Working in industry I've seen the birth of data tracking systems go from individual paper systems and computer systems to everything seemingly intertwined and working seamlessly. So we advertise something ( say a car ) various options available. Customer chooses spec that splits off to multiple suppliers to supply said item at a required time in a required place. The invoicing, materials, build plans, delivery schedules and also the equipment actually building said items are seemingly all connected. If one fails they all fail. I've seen car manufacturers crawl to a stop, coffee plants shutdown due to software upgrade failures down or to servers overheating. Somebody pulling a fibre connection or malicious programing in robot operating systems. All of these happened between roughly 1999 and 2016. I've seen utilities sabotaged physically. It's so easy to turn thing off and go back to the dark ages its frightening. One thing all these companies had was robust strategies to cover all possibilities, sadly it never covers what hits them. Take JLR, they send an order for JIT parts to be delivered to trackside via Internet link. That order could quite easily be to supply individual parts or sets at trackside within 90 mins or less. That set has to potentially built from scratch, trimmed assembled and delivered trackside in the correct order because each car built is to a set spec or a customer spec. Really easy to sabotage. That's why I don't work in the car or food industry anymore, sometimes I believe in keeping things simple.

 

[Drago]

Apparently JLR didn't have insurance for a cyber attack. They'd been negotiating with an underwriter but hadn't actually got round to signing up.

Oops!

 

[markemark]

JLR are financially secure. It’s their suppliers who are in trouble.

 

[BigSid]

The third issue is that you need to identify the source and date of the hack to be able to work on a fix. Some malicious activity can take place months and years before attacking a system.

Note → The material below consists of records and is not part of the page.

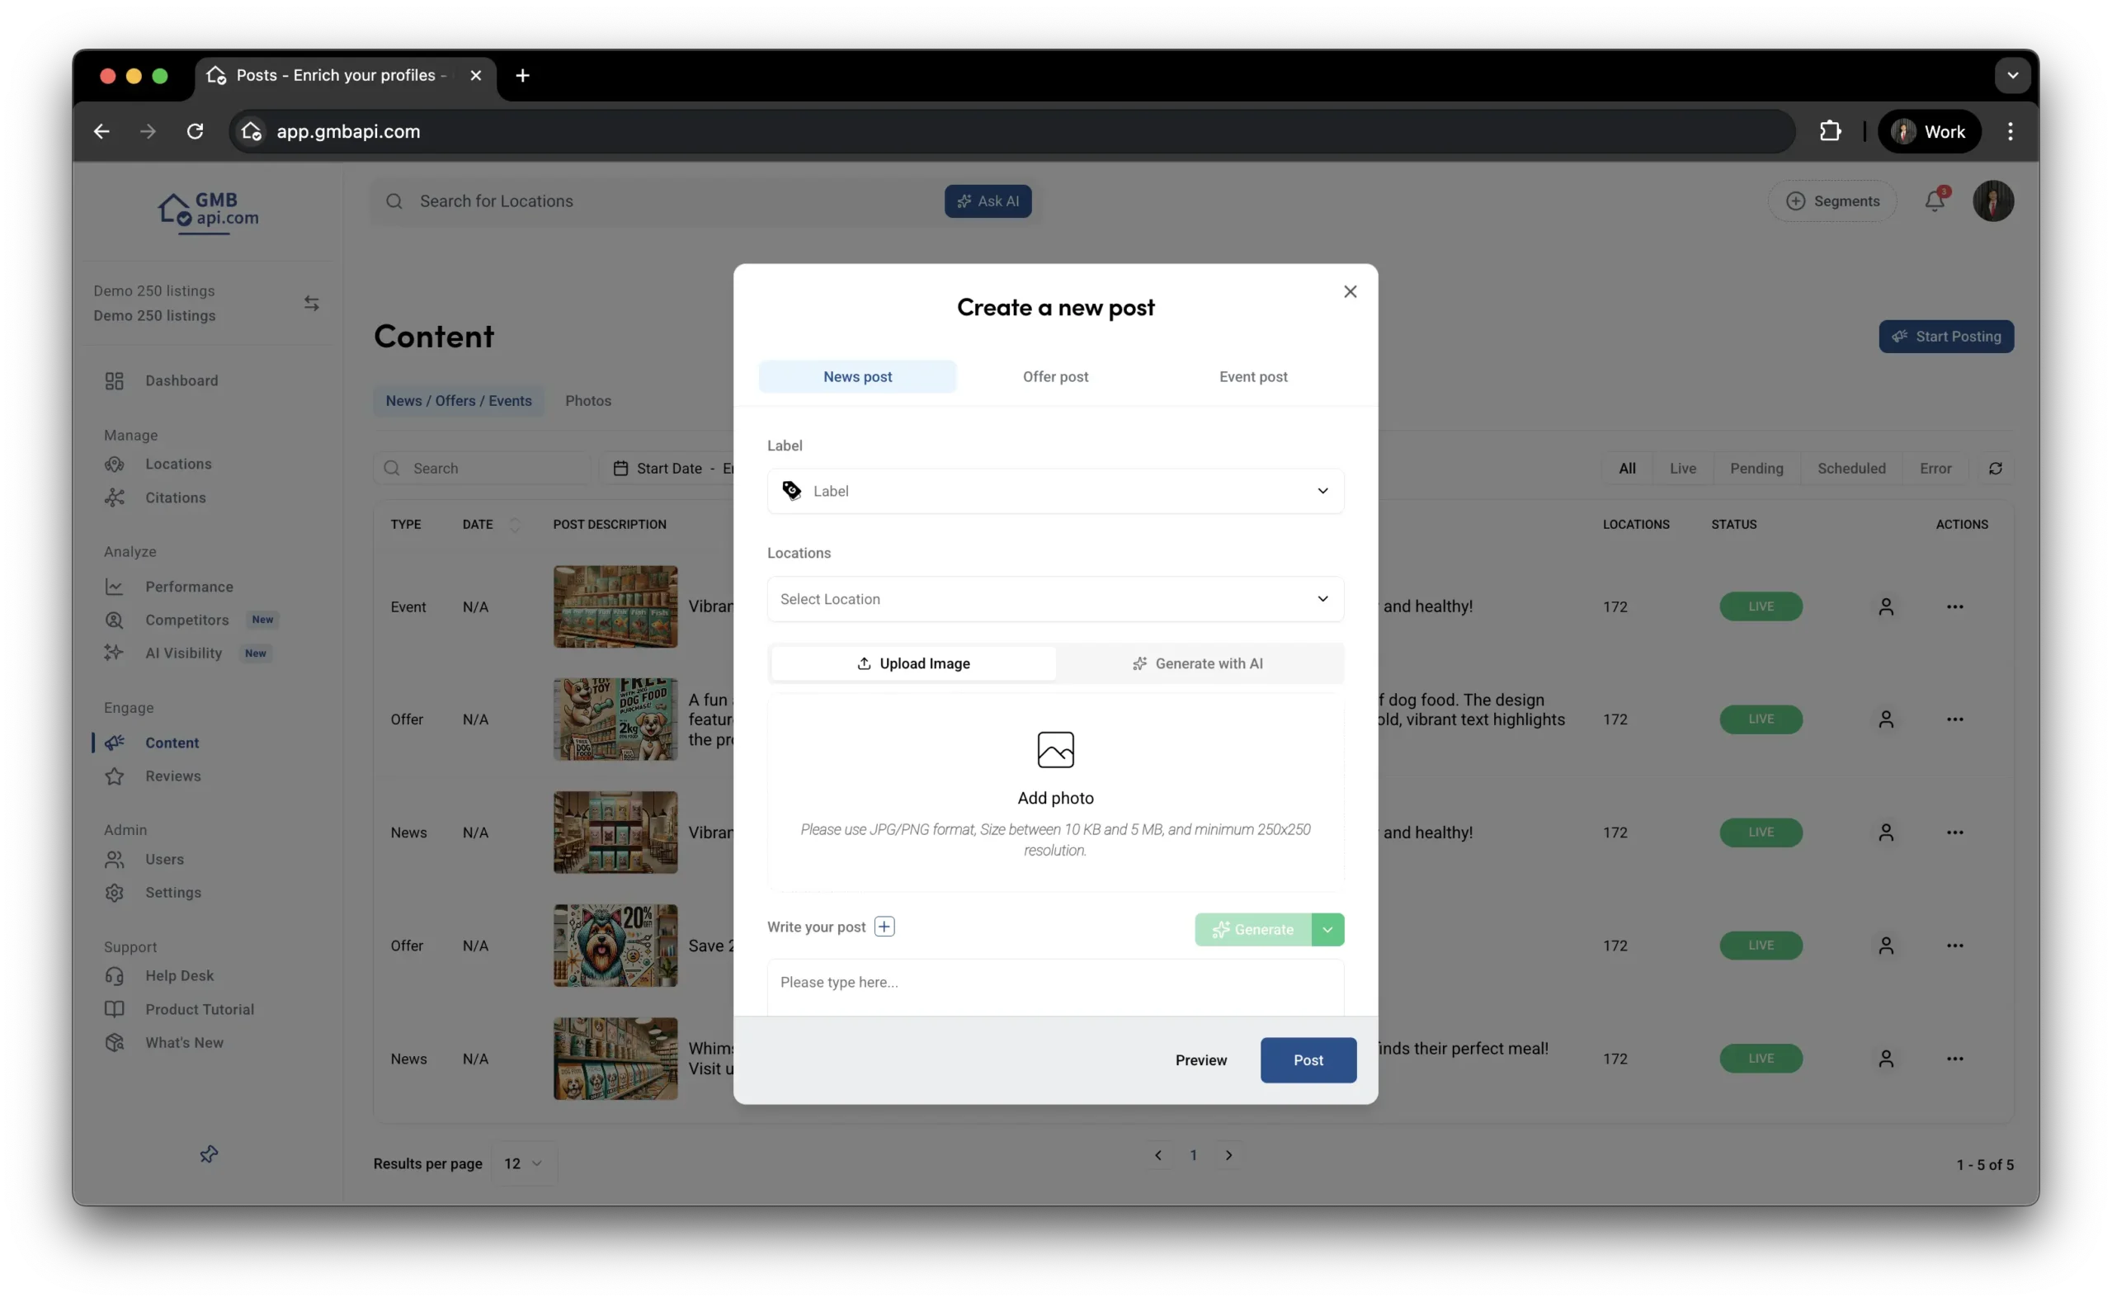Click refresh icon next to Error filter
The image size is (2112, 1302).
click(1995, 468)
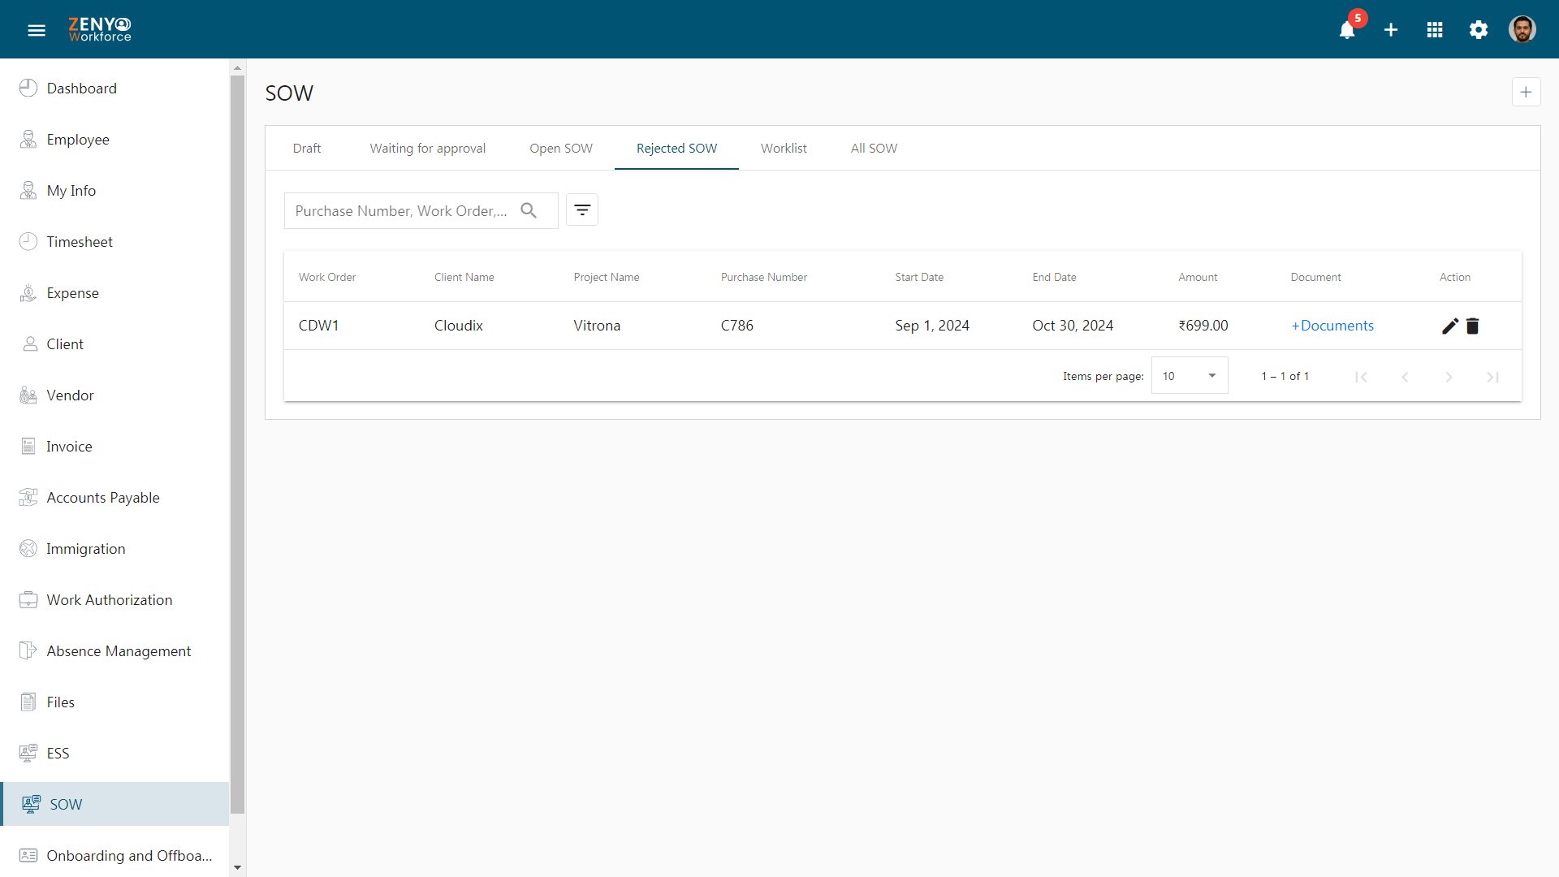The height and width of the screenshot is (877, 1559).
Task: Click the grid/apps icon in top bar
Action: (x=1435, y=29)
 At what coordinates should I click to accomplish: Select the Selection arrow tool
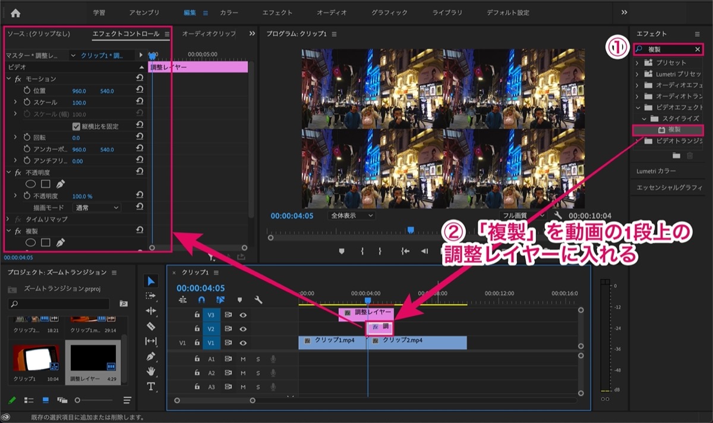pos(151,281)
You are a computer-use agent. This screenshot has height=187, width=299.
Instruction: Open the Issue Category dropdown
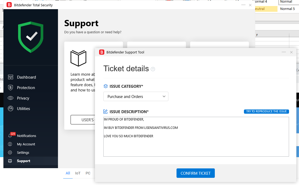coord(136,96)
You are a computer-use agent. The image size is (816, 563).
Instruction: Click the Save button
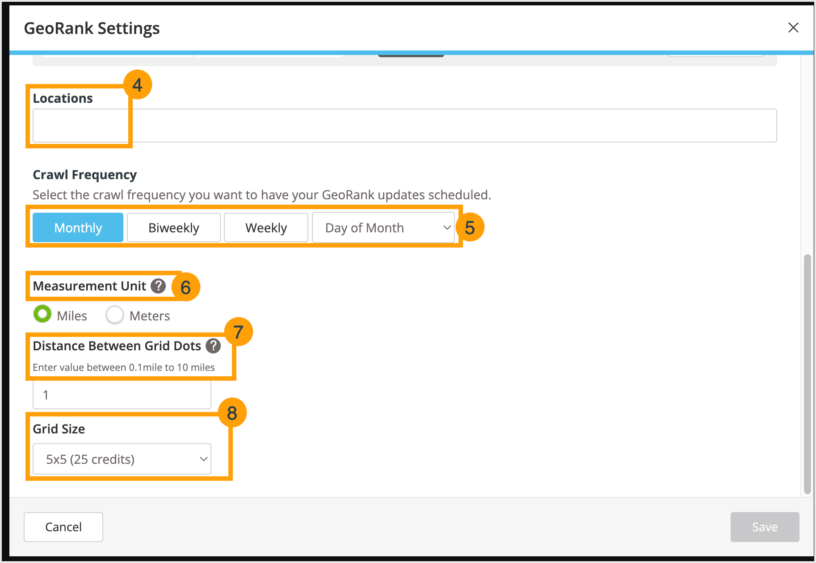point(765,527)
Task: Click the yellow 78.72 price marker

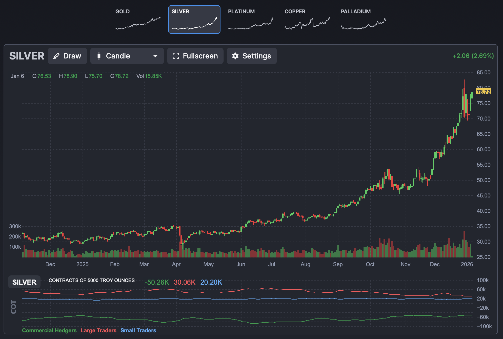Action: [483, 92]
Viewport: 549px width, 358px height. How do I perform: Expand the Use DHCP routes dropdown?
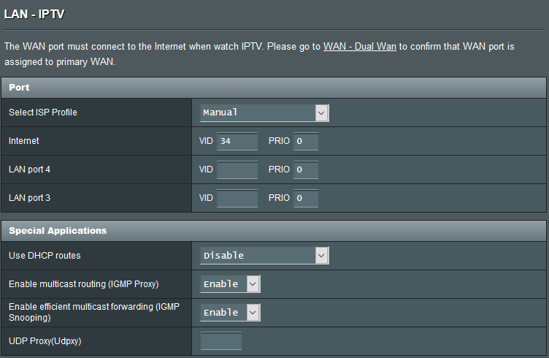pyautogui.click(x=264, y=256)
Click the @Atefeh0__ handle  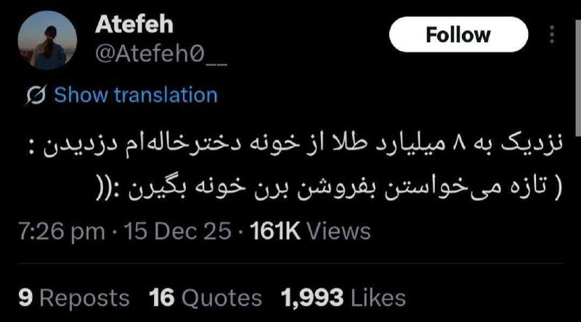pyautogui.click(x=161, y=54)
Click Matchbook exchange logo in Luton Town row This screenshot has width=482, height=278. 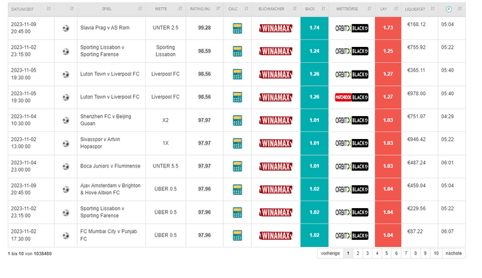coord(351,98)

A company I worked for used Groupwise as its email client. They then decided to change to Outlook. I installed Outlook on one computer and it immediately started infecting all the other PCs on the system that had had Outlook installed. An Outlook virus had been downloaded at some stage but hadn't been able to replicate as Outlook wasn't available to do it. It could have been sat there for months. Nightmare to clean it up.

 

[PaulSB]

Apparently JLR didn't have insurance for a cyber attack. They'd been negotiating with an underwriter but hadn't actually got round to signing up.

Oops!

Yes, I heard this on R4 Today yesterday, it was what got me thinking about the whole issue.

Thanks everyone, I'm clearer now on broadly what's going on in the background.

 

[Illaveago]

Is it just this country that is being attacked or is it that ours are being publicised more?

 

[Drago]

Im on the list of ID's they wouldn't mess with, alongside Ross Kemp and Jason Statham.

 

[alicat]

JLR are financially secure. It’s their suppliers who are in trouble.

Slightly off topic but JLR will not be financially secure if their suppliers go bust and JLR can't get the parts any more especially when the manufacturing system is built on 'just in time'.